Sx1a dynamics are unaffected by isoflurane in GABAergic and glutamatergic MBONs. A, A GABAergic MBON driven by MB112C-Gal4, with imaging, is indicated (synapses). B, Sx1a-mEos3.2 trajectories for MB112C-Gal4 (GABA) inhibitory synapses. C, Sx1a-mEos3.2 MSD, AUC, and the cluster area are unaffected by isoflurane anesthesia in GABA synapses (n = 8 control; n = 7 isoflurane; AUC, p = 0.728; rank biserial correlation, r = 0.125; cluster area, p = 0.867; rank biserial correlation, r = 0.071; Mann–Whitney U test). All data ± SEM. D, A glutamatergic MBON driven by MB433B-Gal4, with imaging, is indicated (synapses). E, Sx1a-mEos3.2 trajectories for MB433B-Gal4 (Glut) inhibitory synapses. F, Sx1a-mEos3.2 MSD, AUC, and the cluster area are unaffected by isoflurane anesthesia in glutamatergic inhibitory synapses (n = 8 control; n = 7 isoflurane; AUC, p = 0.955; rank biserial correlation, r = 0.036; cluster area, p = 0.054; rank biserial correlation, r = −0.607; Mann–Whitney U test). All data ± SEM.

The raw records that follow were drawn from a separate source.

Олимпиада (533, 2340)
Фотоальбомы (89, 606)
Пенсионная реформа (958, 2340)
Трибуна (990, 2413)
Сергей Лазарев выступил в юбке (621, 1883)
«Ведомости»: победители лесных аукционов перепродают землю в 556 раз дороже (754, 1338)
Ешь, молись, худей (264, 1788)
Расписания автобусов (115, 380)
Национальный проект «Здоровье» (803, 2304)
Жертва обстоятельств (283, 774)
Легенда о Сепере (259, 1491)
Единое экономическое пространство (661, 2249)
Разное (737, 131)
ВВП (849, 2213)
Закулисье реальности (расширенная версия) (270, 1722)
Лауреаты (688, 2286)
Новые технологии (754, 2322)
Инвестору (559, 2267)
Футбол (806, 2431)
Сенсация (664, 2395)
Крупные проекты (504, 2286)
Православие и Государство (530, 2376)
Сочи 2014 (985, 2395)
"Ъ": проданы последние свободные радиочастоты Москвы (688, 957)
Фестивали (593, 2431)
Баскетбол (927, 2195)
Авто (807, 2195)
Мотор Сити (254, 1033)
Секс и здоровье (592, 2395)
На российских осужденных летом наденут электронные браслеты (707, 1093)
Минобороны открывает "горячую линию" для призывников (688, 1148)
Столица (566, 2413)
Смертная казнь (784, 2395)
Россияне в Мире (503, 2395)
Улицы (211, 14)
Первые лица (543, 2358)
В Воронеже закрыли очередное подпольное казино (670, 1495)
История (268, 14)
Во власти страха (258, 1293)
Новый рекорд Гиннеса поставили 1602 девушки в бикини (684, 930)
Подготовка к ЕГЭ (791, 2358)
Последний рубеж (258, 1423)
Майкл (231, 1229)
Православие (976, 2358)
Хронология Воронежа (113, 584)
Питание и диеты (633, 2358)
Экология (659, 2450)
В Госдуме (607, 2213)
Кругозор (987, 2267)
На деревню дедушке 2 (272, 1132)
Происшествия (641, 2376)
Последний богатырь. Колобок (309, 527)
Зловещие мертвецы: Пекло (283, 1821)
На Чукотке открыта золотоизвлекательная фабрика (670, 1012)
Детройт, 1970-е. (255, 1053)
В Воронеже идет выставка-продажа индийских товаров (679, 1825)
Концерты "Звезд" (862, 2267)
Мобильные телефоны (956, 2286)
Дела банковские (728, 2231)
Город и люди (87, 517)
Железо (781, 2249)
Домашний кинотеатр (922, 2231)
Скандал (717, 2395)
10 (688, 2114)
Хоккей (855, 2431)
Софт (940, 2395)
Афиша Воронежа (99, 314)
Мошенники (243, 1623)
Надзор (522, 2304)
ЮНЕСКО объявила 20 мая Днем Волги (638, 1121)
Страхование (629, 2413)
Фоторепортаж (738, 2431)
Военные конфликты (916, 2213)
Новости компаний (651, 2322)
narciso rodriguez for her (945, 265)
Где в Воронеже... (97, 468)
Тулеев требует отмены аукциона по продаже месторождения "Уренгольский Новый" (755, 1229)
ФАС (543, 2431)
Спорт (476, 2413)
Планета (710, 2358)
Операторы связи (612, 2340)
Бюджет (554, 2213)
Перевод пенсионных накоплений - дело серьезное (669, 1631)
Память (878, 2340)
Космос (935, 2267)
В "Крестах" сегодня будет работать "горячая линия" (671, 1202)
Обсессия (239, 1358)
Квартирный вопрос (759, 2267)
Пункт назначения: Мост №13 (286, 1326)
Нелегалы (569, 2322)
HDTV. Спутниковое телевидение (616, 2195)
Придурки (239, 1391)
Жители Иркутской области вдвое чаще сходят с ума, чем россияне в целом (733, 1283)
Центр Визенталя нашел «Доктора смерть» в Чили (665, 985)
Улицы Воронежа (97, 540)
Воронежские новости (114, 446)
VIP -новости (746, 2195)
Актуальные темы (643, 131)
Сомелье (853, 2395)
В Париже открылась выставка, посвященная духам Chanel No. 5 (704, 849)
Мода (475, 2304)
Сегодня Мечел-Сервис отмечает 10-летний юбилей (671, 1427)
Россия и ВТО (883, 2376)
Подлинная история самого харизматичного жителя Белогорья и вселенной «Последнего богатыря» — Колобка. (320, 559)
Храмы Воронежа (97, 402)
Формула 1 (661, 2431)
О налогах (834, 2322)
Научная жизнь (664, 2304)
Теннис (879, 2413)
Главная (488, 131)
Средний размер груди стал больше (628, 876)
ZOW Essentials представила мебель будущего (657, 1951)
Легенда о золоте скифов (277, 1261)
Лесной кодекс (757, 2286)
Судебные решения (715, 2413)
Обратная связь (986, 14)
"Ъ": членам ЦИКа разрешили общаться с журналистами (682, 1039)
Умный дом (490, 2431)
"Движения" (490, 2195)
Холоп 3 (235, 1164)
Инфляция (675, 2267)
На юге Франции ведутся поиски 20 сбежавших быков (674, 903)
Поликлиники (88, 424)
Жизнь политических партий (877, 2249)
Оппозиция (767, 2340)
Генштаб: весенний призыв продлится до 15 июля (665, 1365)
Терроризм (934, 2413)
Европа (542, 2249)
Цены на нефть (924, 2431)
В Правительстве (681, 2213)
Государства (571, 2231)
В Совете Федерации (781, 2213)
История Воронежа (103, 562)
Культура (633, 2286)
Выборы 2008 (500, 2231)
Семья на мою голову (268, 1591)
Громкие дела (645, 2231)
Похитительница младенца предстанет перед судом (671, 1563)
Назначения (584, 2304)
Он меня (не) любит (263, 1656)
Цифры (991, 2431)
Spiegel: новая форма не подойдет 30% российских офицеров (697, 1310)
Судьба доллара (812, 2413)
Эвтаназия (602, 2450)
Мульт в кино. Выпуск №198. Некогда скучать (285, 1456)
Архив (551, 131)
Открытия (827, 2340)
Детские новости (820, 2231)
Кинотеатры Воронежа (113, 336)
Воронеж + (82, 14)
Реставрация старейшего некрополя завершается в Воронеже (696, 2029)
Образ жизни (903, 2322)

We therefore questioned whether neurotransmission from GABAergic and glutamatergic neurons was also insensitive to isoflurane. To test this, we performed synaptopHluorin imaging in these neurons (Fig. 8A,D). For both GABA and glutamate, no significant difference was observed for the total relative fluorescence, activity, or ROI density of synaptopHluorin release in the presence of isoflurane when compared with control (Fig. 8B,E). When we then compared different release size groups, isoflurane did not change the release characteristics of the different ROIs; however, there was a significant decrease in the relative frequency of the small release group for glutamate (Fig. 8C,F). We noted that synaptopHluorin results were also more variable in these neurons, so it is possible that these include a subset of synapses (e.g., smaller glutamatergic ones) that are impacted by isoflurane. Compared with the cholinergic neurons, the larger ROIs contributed more to the total relative activity in GABAergic and glutamatergic neurons (Fig. 8G,H). Since a larger proportion of release from cholinergic synapses was from small- and medium-sized ROIs, resistance to the overall decreased transmitter release in inhibitory synapses could be due to the comparatively lower activity in smaller ROIs (Fig. 8G,H). Taken together, our neurotransmission results are nevertheless consistent with our Sx1a imaging results: isoflurane impairs presynaptic function in cholinergic synapses, but not in GABAergic synapses and less so in glutamatergic synapses—at least in these adult MBONs.

Figure 8.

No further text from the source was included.